States of Christian perfection are those whose members are obliged in a permanent and stable manner, through certain means,* to acquire Christian perfection or to exercise it for the good of others.

[Son aquellos estados de vida cristiana cuyos miembros se obligan de una manera permanente y estable, mediante determinados medios, a adquirir la perfección cristiana o a ejercitarla en bien de los demás.]

*such as a rule approved by the Church, like St. Benedict's Rule or St. Augustine's Rule

Thus, "state of perfection" can be divided into that for

  1. acquiring perfection
  2. exercising perfection for the good of others
    • Episcopal state, whose object is the good of others out of the love of God.

St. Thomas's articles on the question of the state of perfection in general (Summa Theologica II-II q. 184) are well worth reading. Relevant here are articles

  • 1. Whether the perfection of the Christian life consists chiefly in charity?

    A thing is said to be perfect in so far as it attains its proper end, which is the ultimate perfection thereof. Now it is charity that unites us to God, Who is the last end of the human mind, since "he that abideth in charity abideth in God, and God in him" (1 Jn. 4:16). Therefore the perfection of the Christian life consists radically in charity.

  • 4. Whether whoever is perfect is in the state of perfection?

* SET OF TASKS
• a. Answer these about the passage on states of Christian perfection, one line each:
(i) Which two rules are given as examples of a rule approved by the Church?
(ii) Where in the Summa Theologica are St. Thomas's articles on the state of perfection in general?
(iii) In the excerpt from article 1, what is said to unite us to God?
• b. Reproduce the passage on states of Christian perfection word for word from "[Son aquellos estados" to "love of God.".

* EXCERPTED DATA
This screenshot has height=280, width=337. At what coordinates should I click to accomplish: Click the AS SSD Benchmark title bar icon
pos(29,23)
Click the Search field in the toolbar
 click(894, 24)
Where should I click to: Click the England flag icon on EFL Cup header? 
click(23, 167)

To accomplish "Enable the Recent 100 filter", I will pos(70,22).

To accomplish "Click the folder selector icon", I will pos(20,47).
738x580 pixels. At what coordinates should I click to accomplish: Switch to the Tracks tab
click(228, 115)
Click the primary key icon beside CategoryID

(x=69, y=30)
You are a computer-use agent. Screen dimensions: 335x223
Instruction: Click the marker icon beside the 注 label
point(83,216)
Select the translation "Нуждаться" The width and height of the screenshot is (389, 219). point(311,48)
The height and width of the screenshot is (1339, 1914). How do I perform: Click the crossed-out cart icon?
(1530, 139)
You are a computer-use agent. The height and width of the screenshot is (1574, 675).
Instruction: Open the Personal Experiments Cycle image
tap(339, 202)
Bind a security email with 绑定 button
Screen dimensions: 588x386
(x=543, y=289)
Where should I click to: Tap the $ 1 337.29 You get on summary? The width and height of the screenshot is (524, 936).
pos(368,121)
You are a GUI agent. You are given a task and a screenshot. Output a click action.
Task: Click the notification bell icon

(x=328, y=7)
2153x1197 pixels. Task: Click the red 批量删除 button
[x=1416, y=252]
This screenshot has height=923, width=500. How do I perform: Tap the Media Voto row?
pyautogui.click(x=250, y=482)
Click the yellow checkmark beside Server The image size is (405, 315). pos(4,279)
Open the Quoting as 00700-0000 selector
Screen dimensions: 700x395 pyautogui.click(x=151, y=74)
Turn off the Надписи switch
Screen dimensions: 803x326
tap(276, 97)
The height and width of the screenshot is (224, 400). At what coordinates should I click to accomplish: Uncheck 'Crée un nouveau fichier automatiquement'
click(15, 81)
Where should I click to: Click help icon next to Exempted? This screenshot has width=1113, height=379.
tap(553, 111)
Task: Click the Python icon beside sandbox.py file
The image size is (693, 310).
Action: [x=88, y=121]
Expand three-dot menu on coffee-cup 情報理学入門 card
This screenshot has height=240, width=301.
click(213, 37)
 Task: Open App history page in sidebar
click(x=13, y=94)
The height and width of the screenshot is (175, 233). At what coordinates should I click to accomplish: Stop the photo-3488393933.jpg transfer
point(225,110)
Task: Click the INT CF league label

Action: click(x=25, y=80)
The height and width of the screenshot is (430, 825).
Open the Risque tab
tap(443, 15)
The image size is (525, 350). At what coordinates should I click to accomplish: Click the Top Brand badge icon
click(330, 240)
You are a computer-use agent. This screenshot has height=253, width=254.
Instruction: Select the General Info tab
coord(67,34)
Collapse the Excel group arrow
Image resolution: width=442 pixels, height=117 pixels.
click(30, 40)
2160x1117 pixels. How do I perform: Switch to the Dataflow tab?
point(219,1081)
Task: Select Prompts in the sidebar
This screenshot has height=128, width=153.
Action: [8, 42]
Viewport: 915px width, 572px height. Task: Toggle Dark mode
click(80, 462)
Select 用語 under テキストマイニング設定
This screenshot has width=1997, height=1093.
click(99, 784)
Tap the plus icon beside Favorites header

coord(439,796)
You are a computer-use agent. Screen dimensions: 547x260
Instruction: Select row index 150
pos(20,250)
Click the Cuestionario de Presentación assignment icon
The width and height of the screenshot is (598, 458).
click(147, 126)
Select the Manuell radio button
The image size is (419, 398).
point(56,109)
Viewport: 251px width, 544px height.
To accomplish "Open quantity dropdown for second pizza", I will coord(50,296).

* FULL ANSWERS
• a.
(i) St. Benedict's Rule and St. Augustine's Rule
(ii) II-II q. 184
(iii) Charity

• b.
[Son aquellos estados de vida cristiana cuyos miembros se obligan de una manera permanente y estable, mediante determinados medios, a adquirir la perfección cristiana o a ejercitarla en bien de los demás.]

*such as a rule approved by the Church, like St. Benedict's Rule or St. Augustine's Rule

Thus, "state of perfection" can be divided into that for

  1. acquiring perfection
  2. exercising perfection for the good of others
    • Episcopal state, whose object is the good of others out of the love of God.